Use a reward system.
Getting cooperation from a spouse may turn out to be a matter of training. This may sound a little manipulative, but uncooperative spouses are usually great manipulators themselves. Everyone has something that hits their hot button. In a marriage, most partners know at least a few things that their spouse really enjoys or wants. Use it to help the person want to cooperate in order to receive the reward. It is best to use this sparingly. Intermittent rewards create the strongest and most enduring conditioned responses. Rewards should always be given after the desired behavior is completed.
Avoid automatically giving in.
It is always tempting just to give in and not push for a desired outcome. Appeasement seldom works in the long run. You will find yourself becoming frustrated because you never get to do what you want to do. You always go along with your spouse and endure the outcome. Stand your ground if you truly believe that you are not being unreasonable in your desires. You may not get what you want, but neither will your spouse. This method is painful until it starts to dawn on your spouse that you are not going to relent like you always have before. Generally, the end more than justifies the means in this case.
Always offer alternatives.
Prepare a list of choices that you find acceptable. Compel your spouse to choose something from the list. The truly uncooperative response will be to say, “You pick, and I’ll go along.” You may recognize this phrase from some previous choice that you have made and regretted. Make your spouse choose. The person may be picking the “lesser of two evils,” but it will be his or her choice. Later if complaints come rolling in, you have the ground to stand on that it was their choice not yours.
Seek the spouse’s input before making plans.
Ask your spouse to give input on future plans. This may be anything from what to eat to choices about child rearing. Keep coming back to this until the input is given. Be prepared to find it rough going at the beginning. It is hard to be uncooperative if it is your idea. So, your spouse will fight against helping make plans. Often this is so you can be chastised later if the plans do not go well. If you receive no input, do not make any plans. If this is coupled with your reward system, you should see more satisfying results a little quicker.
Be willing to go alone.
This one is tough. The reason that you are bothered by the lack of spousal cooperation is linked to the idea that you want companionship. Going alone can seem like an unwanted choice to you. This can backfire if your spouse prefers being alone to having your company. You need to examine the outcome of this method carefully when evaluating the future of your relationship. However, if your relationship is fairly sound, leaving your spouse behind may be motivation enough to get him or her to cooperate in the future.

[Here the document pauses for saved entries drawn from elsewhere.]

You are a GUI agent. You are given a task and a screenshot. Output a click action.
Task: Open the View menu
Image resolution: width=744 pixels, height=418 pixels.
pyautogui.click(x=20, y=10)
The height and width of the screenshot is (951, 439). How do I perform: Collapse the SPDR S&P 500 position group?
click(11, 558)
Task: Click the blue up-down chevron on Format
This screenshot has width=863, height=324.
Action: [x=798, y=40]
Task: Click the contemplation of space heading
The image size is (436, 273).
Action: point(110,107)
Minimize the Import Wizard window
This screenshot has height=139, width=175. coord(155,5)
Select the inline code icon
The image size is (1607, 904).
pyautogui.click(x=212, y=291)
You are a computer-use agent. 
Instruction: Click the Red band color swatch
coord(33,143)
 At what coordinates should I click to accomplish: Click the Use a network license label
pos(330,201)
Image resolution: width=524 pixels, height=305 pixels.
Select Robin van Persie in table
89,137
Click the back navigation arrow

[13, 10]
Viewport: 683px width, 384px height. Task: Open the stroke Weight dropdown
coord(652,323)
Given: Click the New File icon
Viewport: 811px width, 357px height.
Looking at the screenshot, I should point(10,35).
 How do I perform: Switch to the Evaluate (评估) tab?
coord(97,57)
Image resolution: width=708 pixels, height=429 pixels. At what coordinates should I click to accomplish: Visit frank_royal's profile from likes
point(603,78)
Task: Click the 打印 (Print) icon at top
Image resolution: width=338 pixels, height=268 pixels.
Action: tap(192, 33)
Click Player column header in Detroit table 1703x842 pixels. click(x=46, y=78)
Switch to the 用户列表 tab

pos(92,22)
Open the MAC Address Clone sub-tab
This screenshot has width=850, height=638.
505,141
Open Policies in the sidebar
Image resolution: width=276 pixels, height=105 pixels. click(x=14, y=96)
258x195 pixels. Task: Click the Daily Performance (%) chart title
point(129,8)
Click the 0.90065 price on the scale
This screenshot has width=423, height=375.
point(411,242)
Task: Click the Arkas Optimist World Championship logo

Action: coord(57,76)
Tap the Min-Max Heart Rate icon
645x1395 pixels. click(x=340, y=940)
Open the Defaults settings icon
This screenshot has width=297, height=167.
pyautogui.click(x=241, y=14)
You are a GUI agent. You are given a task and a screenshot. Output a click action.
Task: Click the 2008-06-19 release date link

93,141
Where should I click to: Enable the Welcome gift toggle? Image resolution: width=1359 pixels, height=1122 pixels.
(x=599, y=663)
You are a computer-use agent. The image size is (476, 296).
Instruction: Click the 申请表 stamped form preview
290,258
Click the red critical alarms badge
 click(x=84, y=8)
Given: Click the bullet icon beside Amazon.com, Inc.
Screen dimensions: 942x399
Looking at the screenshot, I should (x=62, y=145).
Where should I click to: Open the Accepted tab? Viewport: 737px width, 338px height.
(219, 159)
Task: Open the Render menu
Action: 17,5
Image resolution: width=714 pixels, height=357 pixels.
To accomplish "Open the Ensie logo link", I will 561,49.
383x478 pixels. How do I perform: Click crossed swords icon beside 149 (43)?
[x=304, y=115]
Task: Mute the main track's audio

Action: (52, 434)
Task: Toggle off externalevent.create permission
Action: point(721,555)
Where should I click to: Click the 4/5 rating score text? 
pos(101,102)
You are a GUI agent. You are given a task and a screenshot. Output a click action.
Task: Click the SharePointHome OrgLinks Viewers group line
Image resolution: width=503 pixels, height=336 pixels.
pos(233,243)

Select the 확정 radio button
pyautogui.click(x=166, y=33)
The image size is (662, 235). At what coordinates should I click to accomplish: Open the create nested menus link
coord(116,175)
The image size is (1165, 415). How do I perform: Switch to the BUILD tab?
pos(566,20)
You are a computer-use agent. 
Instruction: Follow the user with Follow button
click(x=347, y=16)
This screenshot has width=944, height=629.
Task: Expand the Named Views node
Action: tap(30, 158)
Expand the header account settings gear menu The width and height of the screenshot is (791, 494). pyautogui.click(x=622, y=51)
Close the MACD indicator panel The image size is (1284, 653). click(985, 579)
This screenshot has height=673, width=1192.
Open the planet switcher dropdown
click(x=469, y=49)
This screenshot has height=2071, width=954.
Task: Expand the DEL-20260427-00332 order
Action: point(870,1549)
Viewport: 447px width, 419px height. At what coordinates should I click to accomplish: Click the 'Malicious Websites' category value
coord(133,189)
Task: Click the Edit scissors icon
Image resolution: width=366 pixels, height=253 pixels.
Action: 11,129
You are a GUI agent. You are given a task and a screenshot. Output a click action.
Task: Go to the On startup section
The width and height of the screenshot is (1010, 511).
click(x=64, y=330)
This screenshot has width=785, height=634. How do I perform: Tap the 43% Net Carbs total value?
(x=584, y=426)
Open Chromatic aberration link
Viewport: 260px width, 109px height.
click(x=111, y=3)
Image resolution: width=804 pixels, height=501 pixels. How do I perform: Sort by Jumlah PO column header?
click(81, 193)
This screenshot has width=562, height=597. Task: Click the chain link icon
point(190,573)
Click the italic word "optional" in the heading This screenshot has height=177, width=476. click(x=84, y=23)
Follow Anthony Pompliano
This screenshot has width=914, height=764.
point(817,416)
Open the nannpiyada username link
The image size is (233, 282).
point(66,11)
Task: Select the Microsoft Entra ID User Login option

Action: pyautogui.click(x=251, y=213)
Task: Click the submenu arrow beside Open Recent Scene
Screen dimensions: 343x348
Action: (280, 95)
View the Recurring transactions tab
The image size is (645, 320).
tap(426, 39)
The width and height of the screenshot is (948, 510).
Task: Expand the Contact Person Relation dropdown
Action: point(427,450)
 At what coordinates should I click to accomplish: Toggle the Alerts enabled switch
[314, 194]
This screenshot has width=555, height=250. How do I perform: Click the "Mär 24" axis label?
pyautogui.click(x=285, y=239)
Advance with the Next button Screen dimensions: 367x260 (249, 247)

Find alternative assistance.
Recruit others to help you with projects that your spouse refuses to do. Like going alone, you may need to prove to your spouse that you can do it with or without their help. The choice is theirs. Most of the time, something between feeling left out and guilt will get your spouse moving in the right direction. Most people prefer not to feel unneeded in a relationship.
Ultimatums are the tool most employed by the person with the weaker position. Drawing a line and tempting someone to cross it is a sure way to escalate conflict. The problem with ultimatums is that they do not work for long. You may get it to work a time or two, but eventually, your spouse will call your bluff. If you threaten to leave or do something else awful if you do not get your way, be prepared to follow through because after a few ultimatums, you will have to make good on your threat.
Ultimatums leave no room for choices or compromise. They are the dead end streets of relationships. If you choose to use them, be ready to be disappointed.